Ornith-1.0 tests the open-model bar for agentic coding
Original: Ornith-1.0: self-improving open-source models for agentic coding View original →
Ornith-1.0 arrived as a set of open models aimed directly at agentic coding. The project README lists a 9B dense model plus 35B and 397B mixture-of-experts checkpoints, post-trained on Gemma 4 and Qwen 3.5 bases. It also emphasizes an MIT license, global availability, and deployment recipes for vLLM, SGLang, Transformers, llama.cpp, and Ollama-style local use.
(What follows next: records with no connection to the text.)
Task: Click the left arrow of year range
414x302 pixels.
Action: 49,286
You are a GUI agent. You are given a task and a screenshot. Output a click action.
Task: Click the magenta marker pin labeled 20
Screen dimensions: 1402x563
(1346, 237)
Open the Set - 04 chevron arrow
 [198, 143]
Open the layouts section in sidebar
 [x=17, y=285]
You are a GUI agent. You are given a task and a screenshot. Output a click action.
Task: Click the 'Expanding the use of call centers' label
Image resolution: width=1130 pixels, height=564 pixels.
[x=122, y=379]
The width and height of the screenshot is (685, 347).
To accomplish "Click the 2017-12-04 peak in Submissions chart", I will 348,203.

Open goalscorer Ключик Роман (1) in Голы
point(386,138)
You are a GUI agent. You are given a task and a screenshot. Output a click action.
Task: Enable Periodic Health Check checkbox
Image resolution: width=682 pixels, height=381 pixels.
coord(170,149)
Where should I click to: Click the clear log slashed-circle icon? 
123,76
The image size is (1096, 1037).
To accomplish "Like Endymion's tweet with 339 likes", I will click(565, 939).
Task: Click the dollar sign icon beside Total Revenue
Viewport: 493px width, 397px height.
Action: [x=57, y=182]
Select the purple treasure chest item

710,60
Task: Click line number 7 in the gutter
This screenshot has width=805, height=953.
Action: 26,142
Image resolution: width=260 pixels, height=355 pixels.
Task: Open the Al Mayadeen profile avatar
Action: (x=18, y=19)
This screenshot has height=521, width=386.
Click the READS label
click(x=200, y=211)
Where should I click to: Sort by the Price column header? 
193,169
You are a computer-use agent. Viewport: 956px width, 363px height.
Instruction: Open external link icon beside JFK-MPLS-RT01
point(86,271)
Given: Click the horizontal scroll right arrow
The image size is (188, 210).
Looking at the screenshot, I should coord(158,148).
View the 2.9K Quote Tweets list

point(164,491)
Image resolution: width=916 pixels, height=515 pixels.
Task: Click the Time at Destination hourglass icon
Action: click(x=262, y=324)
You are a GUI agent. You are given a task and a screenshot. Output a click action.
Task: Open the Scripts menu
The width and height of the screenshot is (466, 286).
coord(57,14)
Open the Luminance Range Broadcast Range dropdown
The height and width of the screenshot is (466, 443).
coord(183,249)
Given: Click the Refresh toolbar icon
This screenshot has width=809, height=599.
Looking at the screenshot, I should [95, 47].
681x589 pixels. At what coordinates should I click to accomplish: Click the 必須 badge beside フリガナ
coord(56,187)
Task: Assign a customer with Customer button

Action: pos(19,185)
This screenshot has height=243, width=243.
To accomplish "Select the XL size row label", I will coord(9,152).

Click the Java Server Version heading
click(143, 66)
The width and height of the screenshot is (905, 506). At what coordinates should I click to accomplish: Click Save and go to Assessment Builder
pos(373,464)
The headline numbers are coding-agent benchmarks. The README compares the models across Terminal-Bench 2.1, SWE-bench Verified, SWE-bench Pro, SWE-bench Multilingual, NL2Repo, and ClawEval under stated harness settings. That gave HN enough material to debate the release, but the better discussion was about practical behavior: whether smaller open coding models now feel useful inside real development loops.
Several commenters focused on the 35B variant. Early users reported running quantized or FP8 versions locally, with one comparing it favorably to Qwen 3.6 35B-style models because it produced shorter reasoning traces and avoided some long loops. Other comments were more skeptical, asking who DeepReinforce is, whether the model is essentially a Qwen derivative, and what “self-improving” means outside the training framework.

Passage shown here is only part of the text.